The Innisfree Poetry Journal
www.innisfreepoetry.org
by Cathy Essinger
Away
I went away for awhile, she says,
and the stillness in her voice silences
the little café, and for just a moment
we all go with her. We drift away
from coffee, and notebooks, and iphones
to wherever away is—that small space
that we promise ourselves,
that precious thing from childhood
within reach once again. It is the step
you take backwards before opening
a door, the calm just before sleep,
a moment to remember whoever
you truly are. And then in the clink
of a glass it is gone, and someone
is handing you a check, and you are
saying thank you, and finding change,
and you are back in the world . . . .
But, deep in memory, there is a charm,
a talisman that knows you are never
really gone, that you are here and away
all at the same time. And for a moment
you are that child again clutching
your dolls in a photo less impressive
than a mother’s desire to take it.
Sunburned children, cheeks smudged
with summer sweets, hair straggling
across faces. In that moment
you remember that you were loved,
loved enough for a mother to take
a picture on an unremarkable summer
day when there didn’t seem to be
an end to anything, much less to love.
Zinnias
for Becky
1951-2017
Sometimes the answer forms around you
before you are aware of the question,
the way petals contract in a cool room,
or August nudges into September,
leaves looking a bit tired and out of sorts,
and then suddenly it is autumn, the time
for decision making gone, and you set off
on a new path, knowing it is inevitable,
that the decision never included a choice,
you only pretended you had some control
over the spinning of the planet, or the way
sunlight slants across the floor in October,
reminiscent of summer mornings so full
of desire.
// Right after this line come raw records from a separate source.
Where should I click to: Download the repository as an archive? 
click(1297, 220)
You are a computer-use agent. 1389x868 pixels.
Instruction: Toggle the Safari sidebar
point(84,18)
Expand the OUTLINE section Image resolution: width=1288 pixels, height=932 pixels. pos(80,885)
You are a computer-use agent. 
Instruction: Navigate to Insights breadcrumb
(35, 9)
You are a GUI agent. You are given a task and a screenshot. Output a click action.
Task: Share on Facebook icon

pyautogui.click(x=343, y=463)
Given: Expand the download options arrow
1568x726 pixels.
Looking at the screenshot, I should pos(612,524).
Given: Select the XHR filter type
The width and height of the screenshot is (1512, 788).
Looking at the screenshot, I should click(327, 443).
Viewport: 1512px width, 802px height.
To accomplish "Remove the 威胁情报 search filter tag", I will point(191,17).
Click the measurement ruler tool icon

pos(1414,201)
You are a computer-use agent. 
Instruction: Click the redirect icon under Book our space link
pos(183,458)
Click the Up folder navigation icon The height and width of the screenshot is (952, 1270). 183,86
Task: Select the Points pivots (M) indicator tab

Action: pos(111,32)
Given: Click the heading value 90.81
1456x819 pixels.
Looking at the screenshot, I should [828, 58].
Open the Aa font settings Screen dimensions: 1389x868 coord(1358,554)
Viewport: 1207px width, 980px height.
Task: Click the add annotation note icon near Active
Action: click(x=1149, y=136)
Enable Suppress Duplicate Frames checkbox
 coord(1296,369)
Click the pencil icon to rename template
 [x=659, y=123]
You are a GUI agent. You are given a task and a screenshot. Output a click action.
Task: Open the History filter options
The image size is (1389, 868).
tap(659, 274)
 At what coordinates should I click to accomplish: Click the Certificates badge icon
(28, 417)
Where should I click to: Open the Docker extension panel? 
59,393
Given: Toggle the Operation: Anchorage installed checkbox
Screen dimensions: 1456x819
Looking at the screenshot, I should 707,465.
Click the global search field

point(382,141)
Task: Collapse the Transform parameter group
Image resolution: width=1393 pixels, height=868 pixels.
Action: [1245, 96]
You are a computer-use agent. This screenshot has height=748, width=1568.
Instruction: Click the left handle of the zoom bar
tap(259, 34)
Light christens the geraniums
you rescued from the cold, brought inside,
as if that might be a substitute for summer,
for the shortening days, the freeze that is coming,
if not tonight, then very soon. You will cut back
the zinnias and gather a few seeds to tuck away,
hoping to plant them in the spring, knowing
that you will forget where you saved them,
and they will slumber in a forgotten place
wanting to be zinnias, but stalled forever
in some empty space, neither here nor gone.